Kipperts Korner Feed and Olympia Tractor Supply both have weekly shipments of chicks coming in, too. Call Olympia Tractor Supply at 360-491-4046 to find out which breeds they currently have in stock.
To get a clear idea of what is involved in raising those chicks check out the Backyard Chicken Guide to the first 60 days of raising a baby chick.
Running A-Fowl of the Law
There are a few considerations before taking the plunge into raising chickens. Mainly, guaranteeing you have the time and space for your new venture. Be sure to check city codes as they vary city by city in Thurston County. While Olympia allows up to five hens for residences under an acre, Lacey is more lenient allowing one hen per 1,000 square feet. Roosters, the icon of early-risers, are banned in both the Olympia and Lacey city limits.
Without roosters to protect the flock, it is really up to you. “Owners need to be around nights and morning to let them in and out of their pen or be in a pen that is predator proof,” says Beverly. “They have to be committed to being there or having a neighbor watch them.”
Domestic dogs, raccoons, weasels, fox, opossum, birds of prey and even skunks are common predators of the backyard flock.
The cost of the chicks themselves is probably the least expensive of all your start-up costs, usually under $5 each. Add on chick starter feed, a heat lamp, wood chips, a water and feeding dish, and you are likely to spend less than 40 dollars. For the initial housing, most folks use something in the house – a tub or drawer for the first few weeks. After that, teenage chickens produce a lot of poop and that can make for a smelly household. Pay attention to the temperatures and be ready to move them outdoors with a heat lamp and timer as they mature. The weather and the breed you select will determine how long before they can be moved to their coop.
If you are game for building your own coop, Backyard Chickens is a good place to start researching. You may be looking at a few hundred dollars in materials unless you use salvaged material or have an existing outbuilding to add onto. If you are not a carpenter, there are loads of online sites that provide free building plans and instructions. Depending on your carpentry skills you can have a much sturdier structure when you build it yourself.
Cost for a prebuilt coop can be anywhere from $70 to $700. All the local feed stores carry coops as well as pet stores. The big box stores carry similarly priced inventory that can be found with a bit of research. Local crafts people also offer some incredible coops of varying sizes. Check Craig’s List and other online sales resources for local options.
Don’t Count Your Chickens…
Are you going to make a fortune raising chickens? Nope, chances are slim. But you can cut down your grocery bill and possibly teach your children a few things about economics and responsibility. Thurston County 4-H coordinator, Dianna Ullery says, “By maintaining a project Record Book, members can set goals, maintain a budget and manage the finances involved in raising animals. In some cases, members have been able to develop an egg production business model that helps pay for college.”

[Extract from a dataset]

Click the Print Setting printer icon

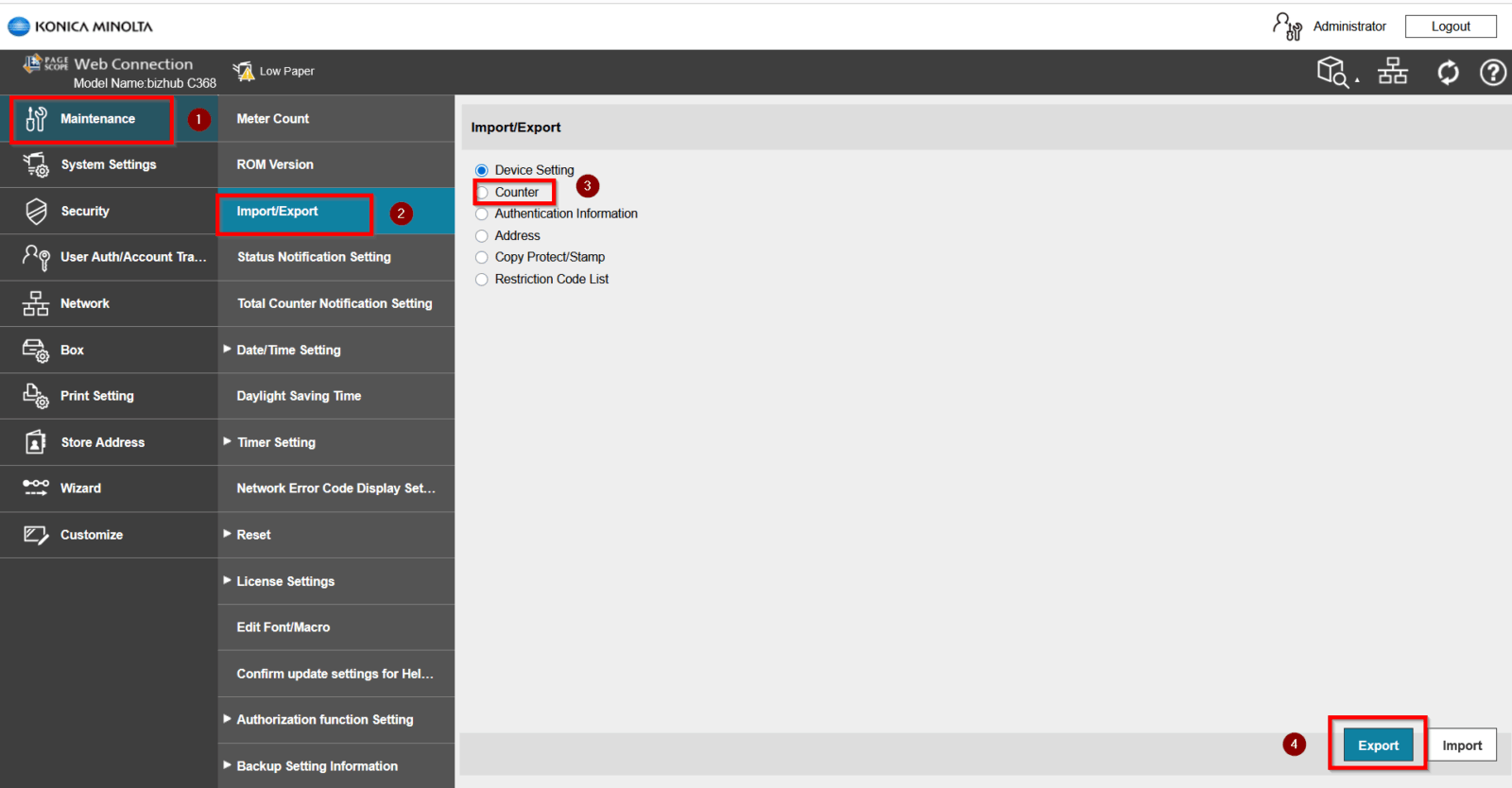click(x=36, y=396)
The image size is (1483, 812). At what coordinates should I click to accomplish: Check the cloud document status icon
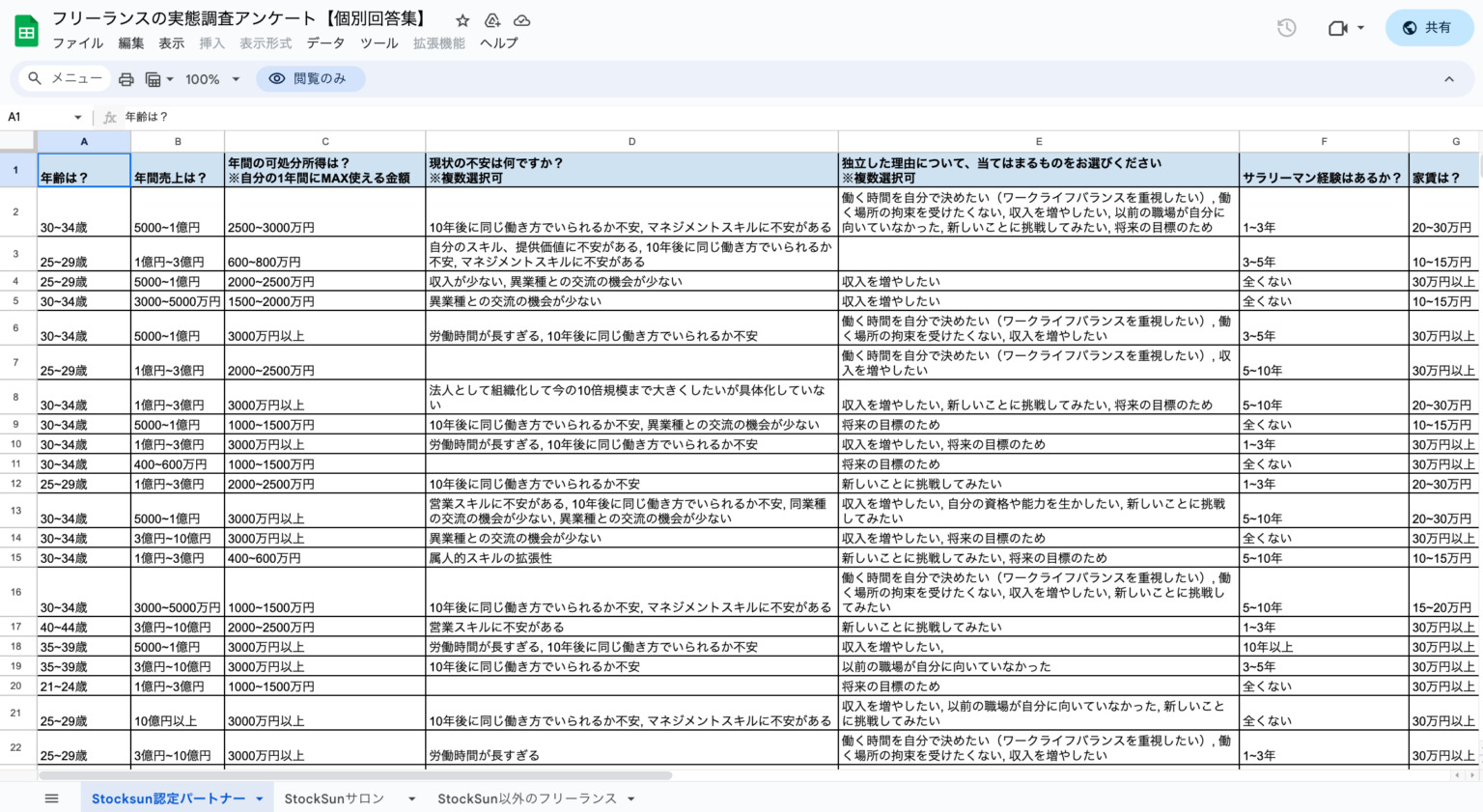tap(521, 20)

Beverly from Eastside Urban Farm and Garden agrees. “Financially, it’s the best thing. When it comes to health, it is the best thing, And when it comes to animal welfare, it is the best as well.”
If you are wondering exactly how that “chicken math” works, Beverly provides this example: “I wanted to raise my own chickens because they are healthier and I can give them better food,” she explains. Then adds laughing, “And then I fell in love with them. They are just wonderful and so fun to watch.”